9. Rollen & Verantwortlichkeiten

  • Geschäftsleitung: Stellt Ressourcen bereit, gibt den Ton vor und stellt sicher, dass diese Richtlinie in der gesamten Organisation durchgesetzt wird.
  • Personalabteilung (HR): Setzt Überprüfungen um, verwaltet Arbeitsverträge, koordiniert Onboarding/Offboarding, pflegt Schulungsnachweise.
  • Informationssicherheitsbeauftragte/r (ISB): Definiert Sicherheitsanforderungen für Personal, gestaltet das Sensibilisierungsprogramm, überwacht die Einhaltung, eskaliert Verstöße.
  • Führungskräfte: Stellen sicher, dass ihre Teammitglieder diese Richtlinie einhalten, unterstützen die Schulungsteilnahme, leiten bei Bedarf das Disziplinarverfahren ein.
  • IT-Abteilung: Verwaltet die Bereitstellung und den Entzug logischer Zugriffe in Abstimmung mit HR.
  • Alle Beschäftigten: Halten diese Richtlinie ein, nehmen an Schulungen teil, melden Sicherheitsvorfälle und schützen organisatorische Informationen.

10. Überprüfung & Pflege

Diese Richtlinie wird überprüft:

  • Mindestens jährlich im Rahmen des ISMS-Managementbewertungszyklus.
  • Nach wesentlichen organisatorischen Änderungen (Umstrukturierung, Fusionen, Änderungen im geltenden Recht).
  • Nach wesentlichen Sicherheitsvorfällen mit Personalbezug.
  • Wenn Änderungen der Bedrohungslandschaft aktualisierte Personalsicherheits-Maßnahmen erfordern.

Quellen

Abgedeckte ISO-27001-Kontrollen

Häufig gestellte Fragen

Muss ich wirklich jeden Bewerber überprüfen?

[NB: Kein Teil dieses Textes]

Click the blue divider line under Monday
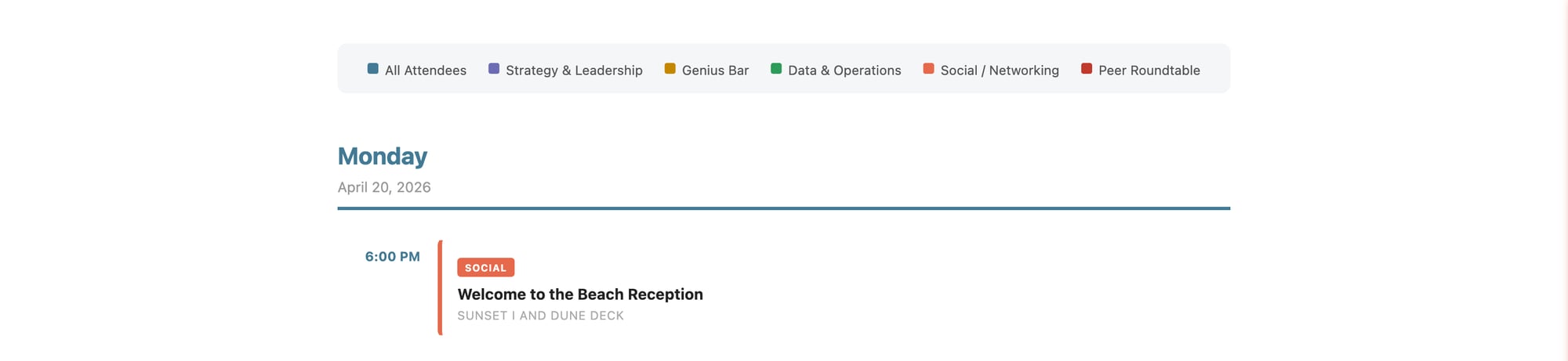 click(784, 208)
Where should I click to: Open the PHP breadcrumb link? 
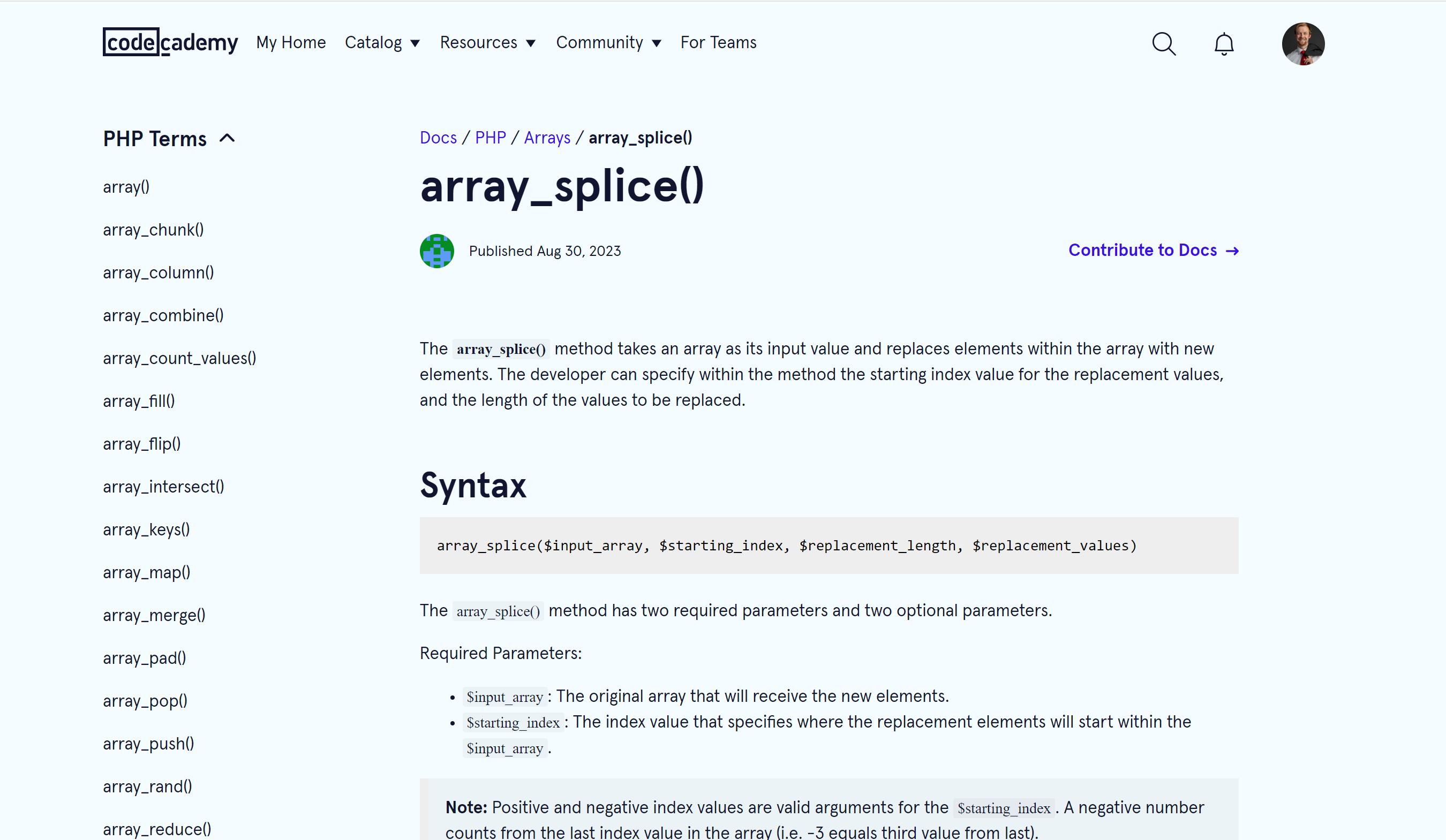[490, 137]
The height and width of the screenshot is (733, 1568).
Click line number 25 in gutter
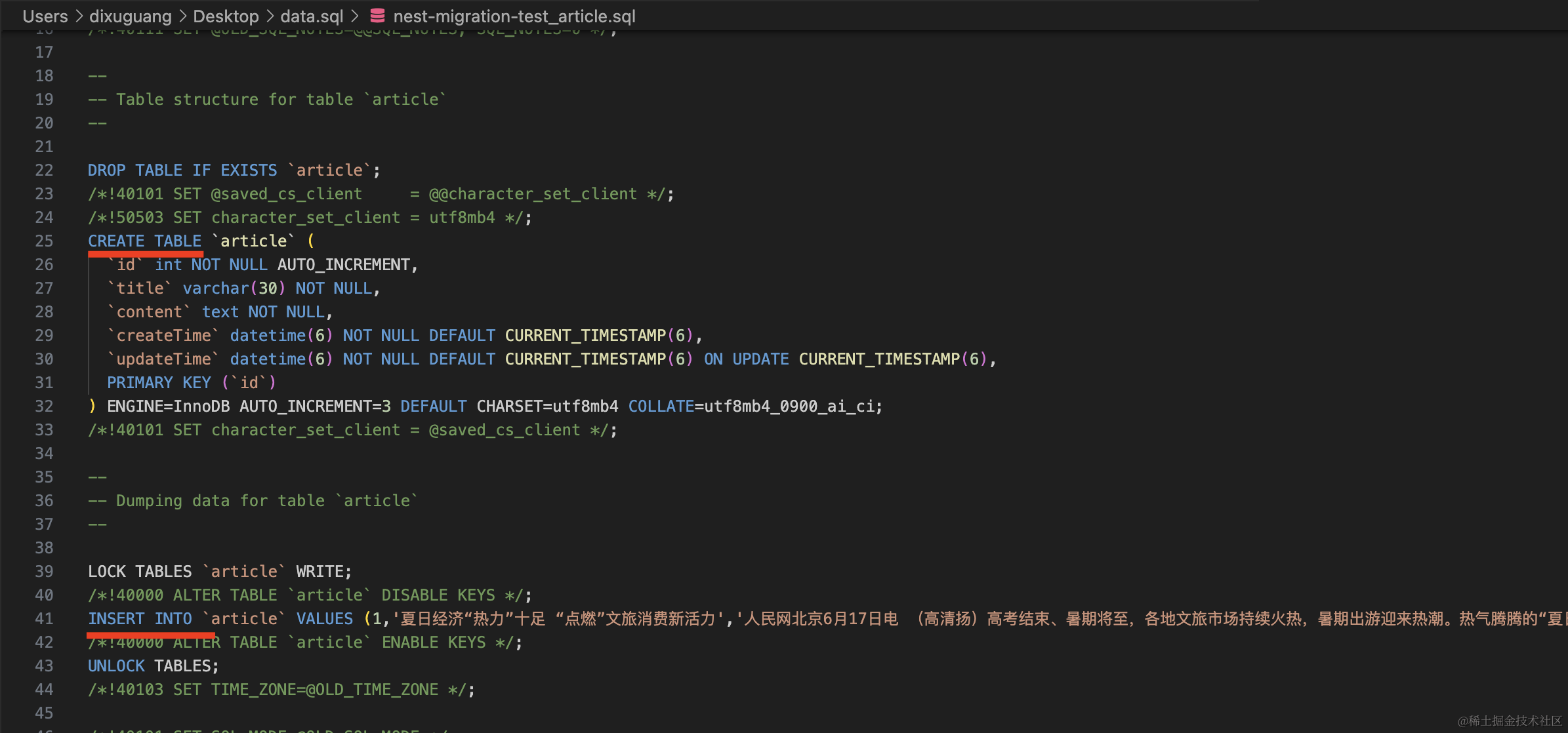(x=44, y=241)
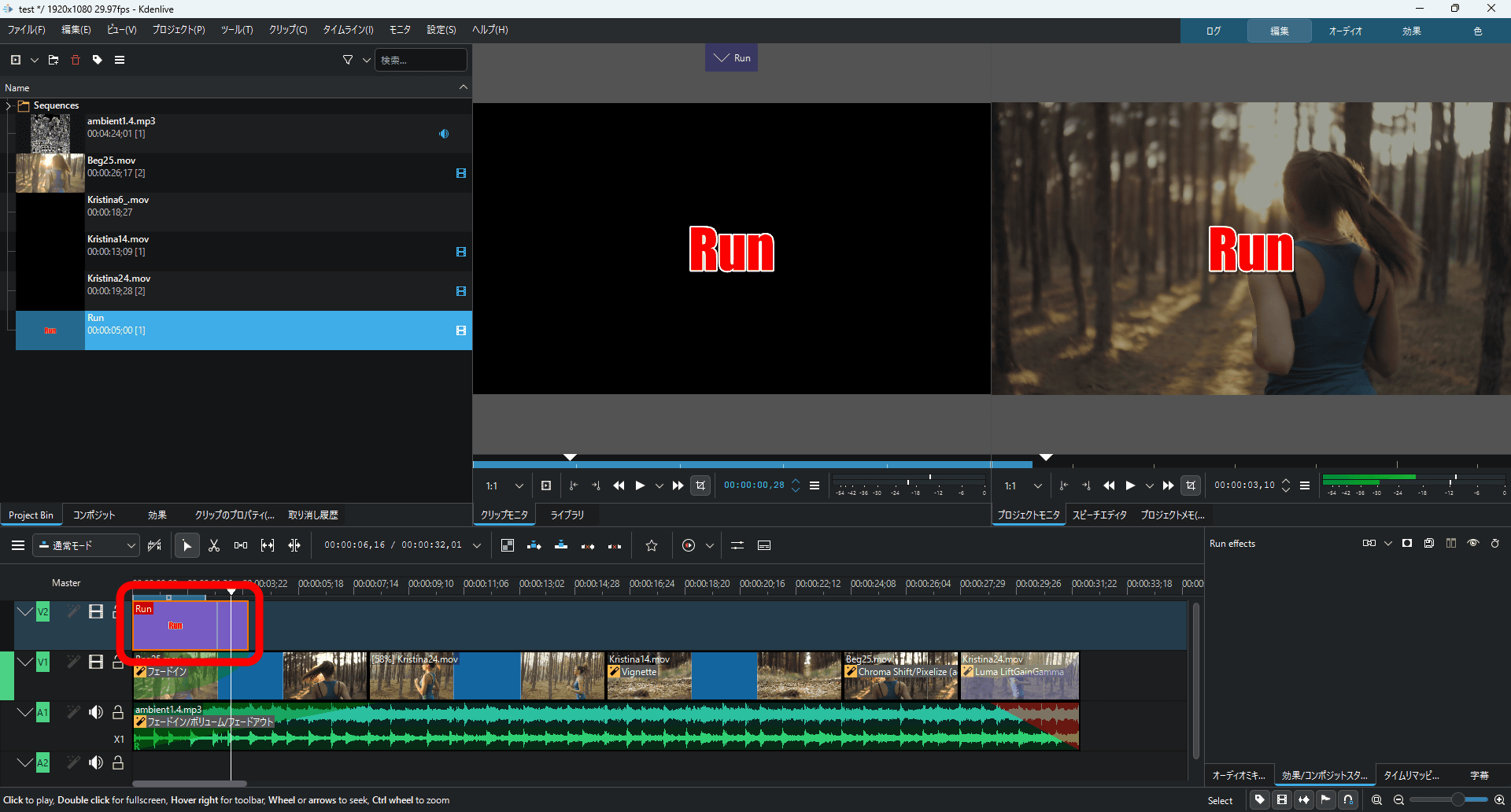1511x812 pixels.
Task: Click the timeline zoom slider handle
Action: click(1457, 800)
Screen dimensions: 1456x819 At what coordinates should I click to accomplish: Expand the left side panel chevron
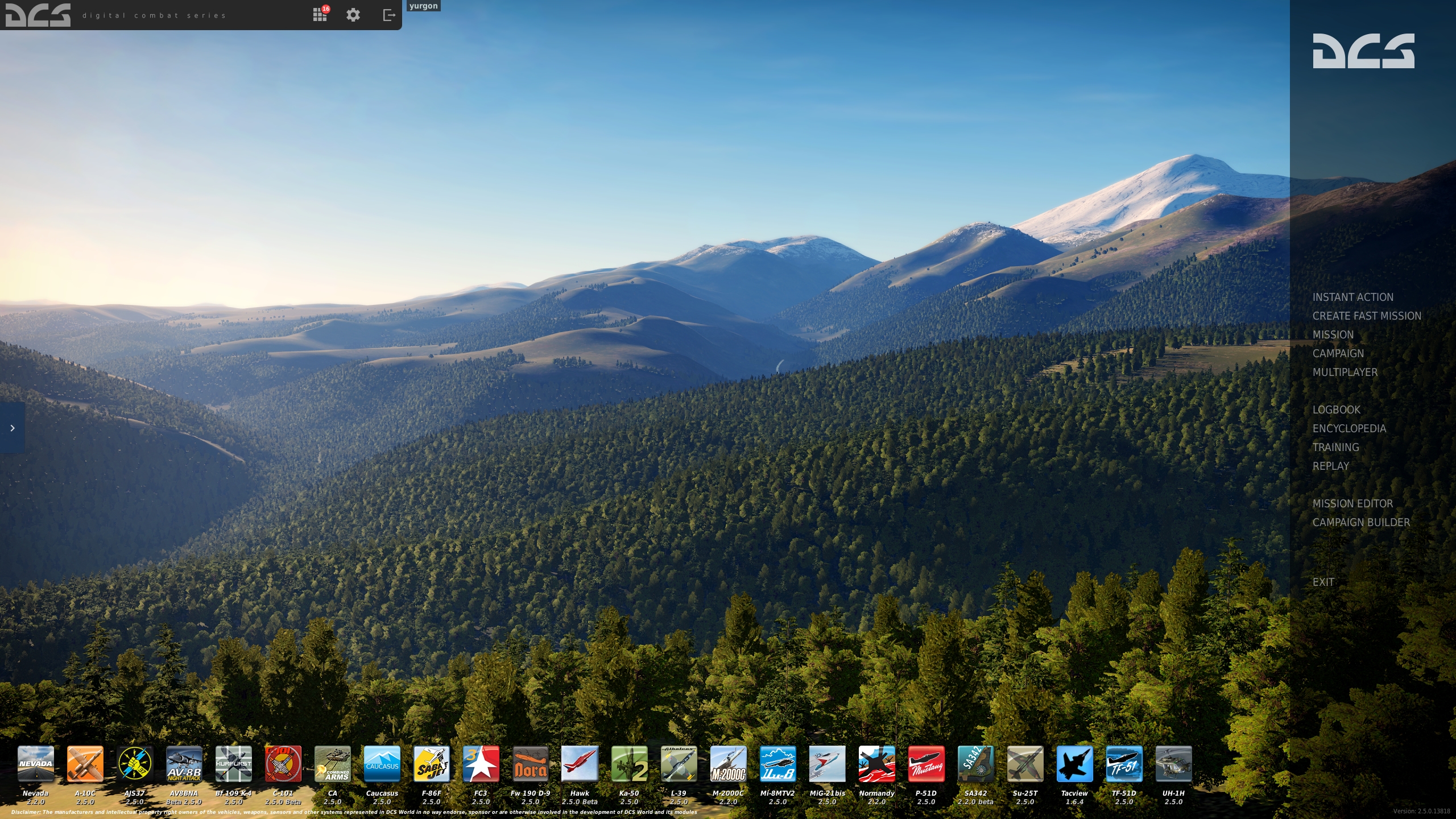pyautogui.click(x=13, y=428)
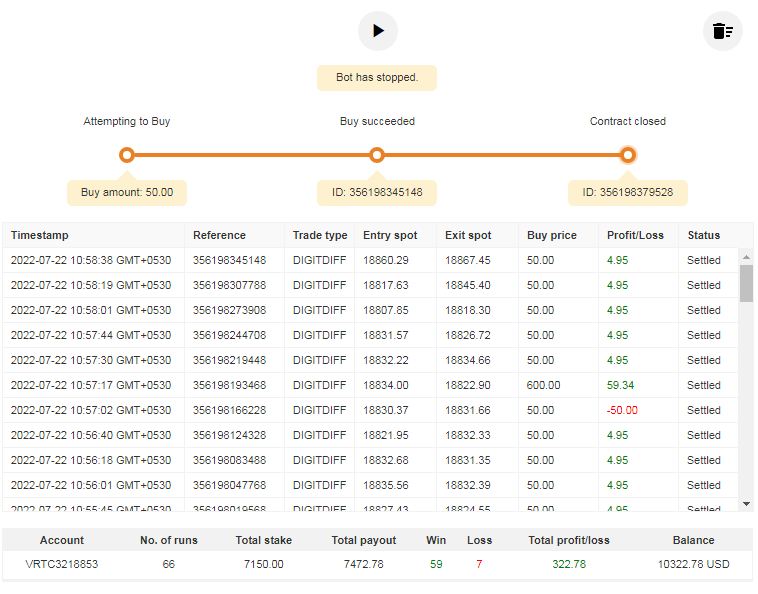Screen dimensions: 758x594
Task: Click the Reference column header
Action: point(219,235)
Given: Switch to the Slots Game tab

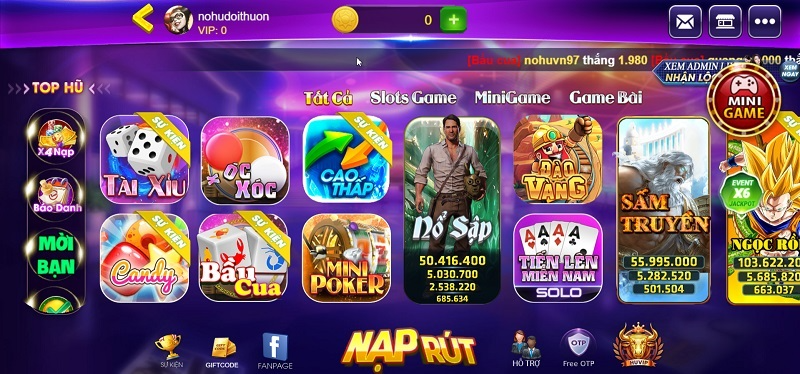Looking at the screenshot, I should [x=413, y=97].
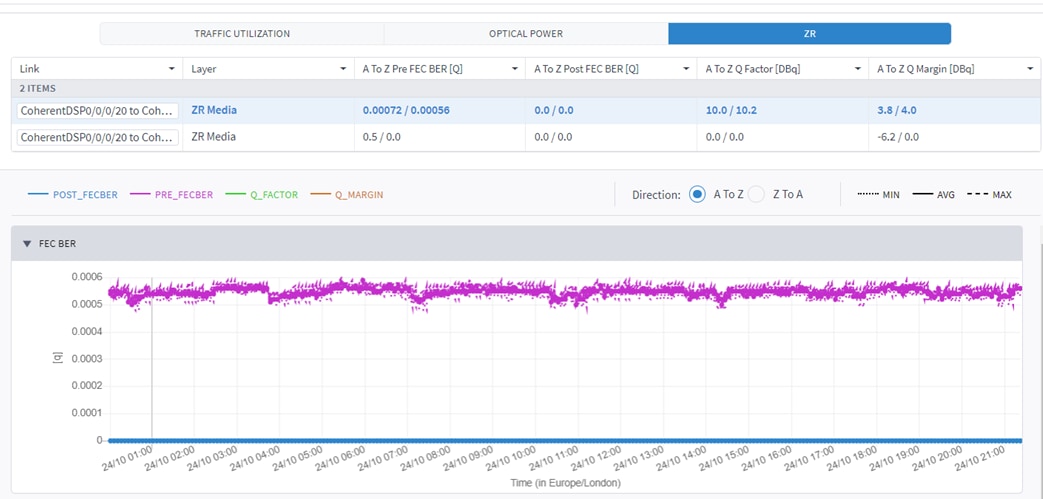Open the Link column filter dropdown
Screen dimensions: 1043x499
pyautogui.click(x=171, y=69)
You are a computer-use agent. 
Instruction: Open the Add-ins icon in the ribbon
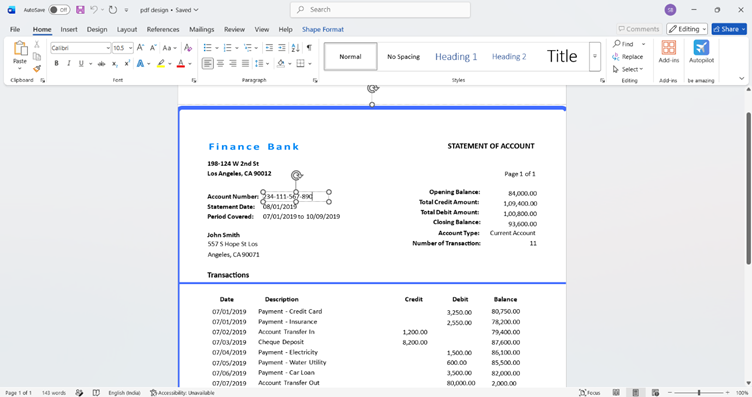[669, 52]
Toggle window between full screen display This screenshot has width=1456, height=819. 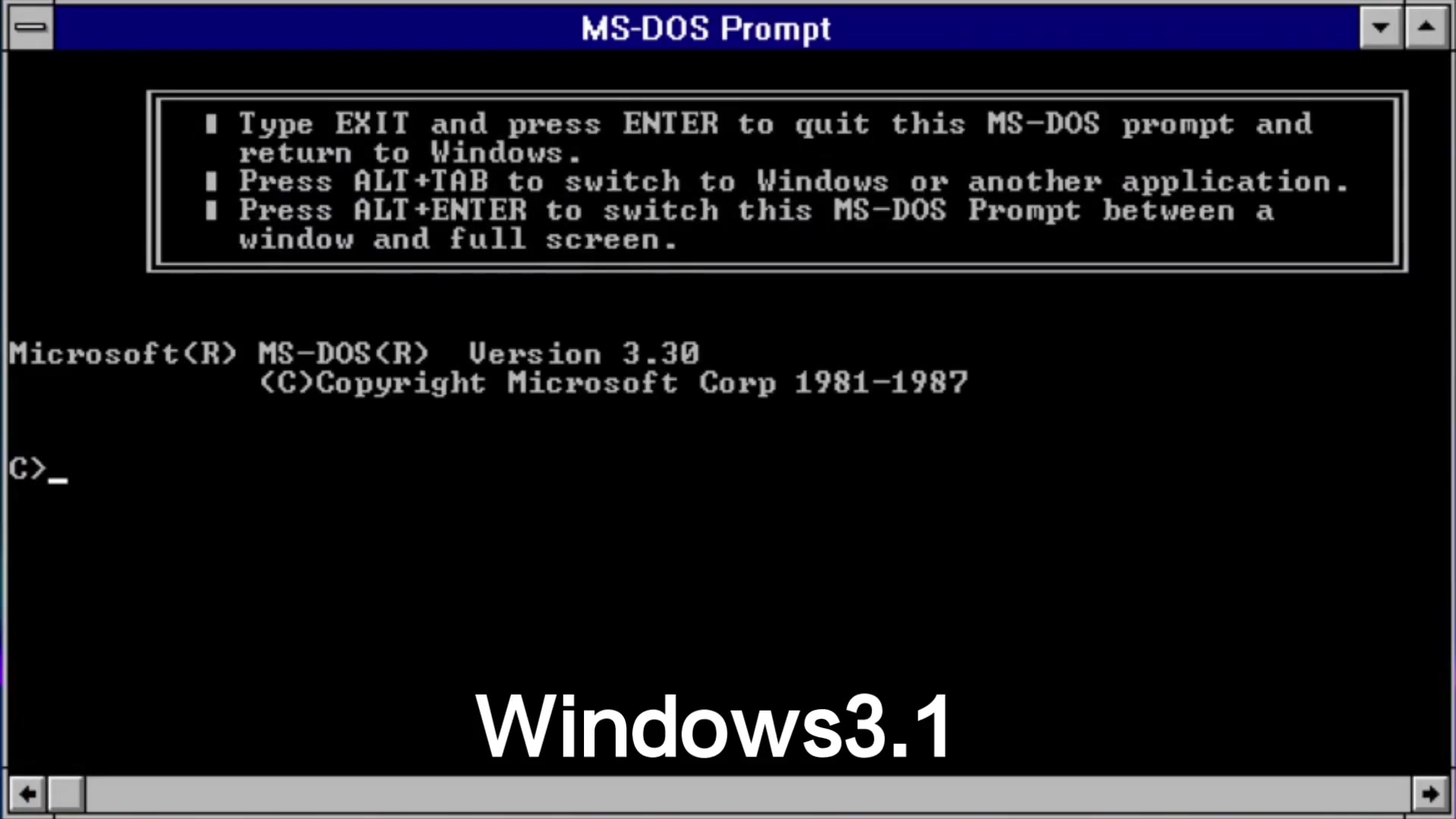tap(1427, 27)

Ja. ISO 27001, A 6.1 verlangt eine Hintergrundüberprüfung für alle Bewerber — auch Teilzeitkräfte und Befristete. Die Tiefe der Prüfung ist allerdings verhältnismäßig: Ein Führungszeugnis für jeden Praktikanten verlangt niemand. Referenzen, Lebenslaufprüfung und Identitätsverifikation sind das Minimum. Erweiterte Prüfungen (Bonität, Sicherheitsüberprüfung) gelten für Rollen mit Zugang zu hochsensiblen Daten.

Was ist der Buddy im Onboarding-Prozess?

Unsere Vorlage sieht einen Onboarding-Mentor („Buddy“) als erste Anlaufstelle für neue Beschäftigte vor. Der Buddy beantwortet Alltagsfragen, erklärt interne Abläufe und sorgt dafür, dass Sicherheitsthemen nicht in der Informationsflut des ersten Arbeitstags untergehen. ISO schreibt den Buddy nicht vor — aber er ist in der Praxis eine der wirksamsten Maßnahmen gegen Onboarding-Lücken.

Reicht eine jährliche Schulung?

Mindestens. A 6.3 verlangt initiale Schulung beim Eintritt und periodische Auffrischung. Einmal im Jahr ist das Minimum, aber die Vorlage empfiehlt zusätzlich anlassbezogene Schulungen (nach Vorfällen, bei neuen Bedrohungen) und Wissensüberprüfungen am Ende jeder Schulung. Ein Quiz oder Test am Schluss ist die beste Möglichkeit, die Wirksamkeit nachzuweisen — und Auditor:innen fragen danach.

Was steht im Disziplinarverfahren?

Die Vorlage definiert sieben Eskalationsstufen: von der mündlichen Abmahnung über temporäre Zugriffssperrung und verpflichtende Nachschulung bis zur Kündigung und rechtlichen Schritten. Entscheidend ist, dass vor jeder Maßnahme vier Kriterien bewertet werden: Art und Schwere des Verstoßes, Vorsatz, Wiederholung und Schulungsstatus. Ohne diese Bewertung wird jede Disziplinarmaßnahme angreifbar.

Brauche ich die Richtlinie auch für Externe?

Ja. Die Vorlage gilt explizit für Auftragnehmer, Berater und Leiharbeitskräfte. Bei externem Personal, das über Dienstleister gestellt wird, müssen gleichwertige Informationssicherheits-Verpflichtungen im Lieferantenvertrag stehen. Das wird in Audits geprüft — besonders bei IT-Dienstleistern mit Systemzugriff.

Was passiert, wenn jemand geht?

Die Vorlage enthält eine Offboarding-Checkliste mit sechs Schritten: Asset-Rückgabe, Entzug logischer Zugriffsrechte, Entzug physischer Zugangsrechte, Wissenstransfer, Erinnerung an fortbestehende Vertraulichkeitspflichten und Aktualisierung von Notfallplänen. Außerdem wird jeder Rollenwechsel intern wie eine Beendigung plus Neuinitiierung behandelt — damit keine Rechte liegen bleiben.